- [WORK ORDER]: In the data below, find each line carrying the string "Documentos" and copy it out.
□ □ □ □ □ □ □
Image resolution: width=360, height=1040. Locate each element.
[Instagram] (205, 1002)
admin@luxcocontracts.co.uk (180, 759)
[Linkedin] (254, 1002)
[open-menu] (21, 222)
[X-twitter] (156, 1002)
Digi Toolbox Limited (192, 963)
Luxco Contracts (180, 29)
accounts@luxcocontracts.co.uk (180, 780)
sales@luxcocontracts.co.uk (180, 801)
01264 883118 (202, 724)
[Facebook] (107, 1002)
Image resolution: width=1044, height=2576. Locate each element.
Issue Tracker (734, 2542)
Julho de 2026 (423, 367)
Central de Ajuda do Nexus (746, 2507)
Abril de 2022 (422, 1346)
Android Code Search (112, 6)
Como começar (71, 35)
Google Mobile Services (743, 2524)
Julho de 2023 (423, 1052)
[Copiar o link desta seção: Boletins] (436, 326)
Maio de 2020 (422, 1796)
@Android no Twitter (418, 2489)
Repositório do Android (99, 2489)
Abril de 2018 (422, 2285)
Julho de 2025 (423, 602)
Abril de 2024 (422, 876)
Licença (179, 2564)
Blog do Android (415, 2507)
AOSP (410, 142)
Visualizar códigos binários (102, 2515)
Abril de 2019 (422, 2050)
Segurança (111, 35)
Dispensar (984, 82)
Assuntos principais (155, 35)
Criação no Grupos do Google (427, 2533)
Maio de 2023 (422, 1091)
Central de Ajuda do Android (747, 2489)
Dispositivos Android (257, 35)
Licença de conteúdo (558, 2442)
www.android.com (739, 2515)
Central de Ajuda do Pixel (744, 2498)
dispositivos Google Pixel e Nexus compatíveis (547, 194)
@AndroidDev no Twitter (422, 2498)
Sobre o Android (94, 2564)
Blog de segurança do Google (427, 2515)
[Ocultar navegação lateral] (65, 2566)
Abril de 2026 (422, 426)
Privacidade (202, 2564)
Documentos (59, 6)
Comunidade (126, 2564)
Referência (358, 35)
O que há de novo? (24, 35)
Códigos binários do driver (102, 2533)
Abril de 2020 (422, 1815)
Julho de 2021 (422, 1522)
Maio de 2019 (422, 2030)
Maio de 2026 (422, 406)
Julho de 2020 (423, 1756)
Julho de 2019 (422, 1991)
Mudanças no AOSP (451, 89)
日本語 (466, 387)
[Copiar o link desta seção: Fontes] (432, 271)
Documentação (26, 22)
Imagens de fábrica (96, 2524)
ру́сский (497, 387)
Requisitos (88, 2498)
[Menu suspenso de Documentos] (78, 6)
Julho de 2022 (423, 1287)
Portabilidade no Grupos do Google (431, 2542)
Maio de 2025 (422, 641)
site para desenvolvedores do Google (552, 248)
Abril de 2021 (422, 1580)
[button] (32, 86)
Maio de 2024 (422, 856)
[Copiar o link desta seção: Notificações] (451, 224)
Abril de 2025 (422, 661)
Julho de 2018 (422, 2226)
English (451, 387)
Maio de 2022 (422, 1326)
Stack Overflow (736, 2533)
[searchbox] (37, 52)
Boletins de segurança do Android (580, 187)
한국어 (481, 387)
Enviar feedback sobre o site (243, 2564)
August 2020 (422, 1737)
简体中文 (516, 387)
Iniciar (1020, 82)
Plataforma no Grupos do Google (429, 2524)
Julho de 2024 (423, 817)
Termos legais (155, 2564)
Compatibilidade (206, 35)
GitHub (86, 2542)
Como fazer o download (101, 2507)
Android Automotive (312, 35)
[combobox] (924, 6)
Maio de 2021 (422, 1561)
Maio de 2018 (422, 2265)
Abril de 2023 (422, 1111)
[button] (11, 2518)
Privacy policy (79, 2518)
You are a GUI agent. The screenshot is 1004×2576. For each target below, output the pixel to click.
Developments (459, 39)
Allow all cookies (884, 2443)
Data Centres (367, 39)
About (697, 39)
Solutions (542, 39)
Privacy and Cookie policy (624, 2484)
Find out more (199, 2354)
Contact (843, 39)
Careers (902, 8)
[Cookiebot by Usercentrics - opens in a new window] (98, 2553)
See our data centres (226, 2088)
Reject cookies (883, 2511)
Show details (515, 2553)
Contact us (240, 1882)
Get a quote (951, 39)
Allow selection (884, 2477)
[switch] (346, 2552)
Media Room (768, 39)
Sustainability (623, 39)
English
□ □ □ □ □ □ □
- [ANSWER SECTION]:
Documentos (59, 6)
[Menu suspenso de Documentos] (78, 6)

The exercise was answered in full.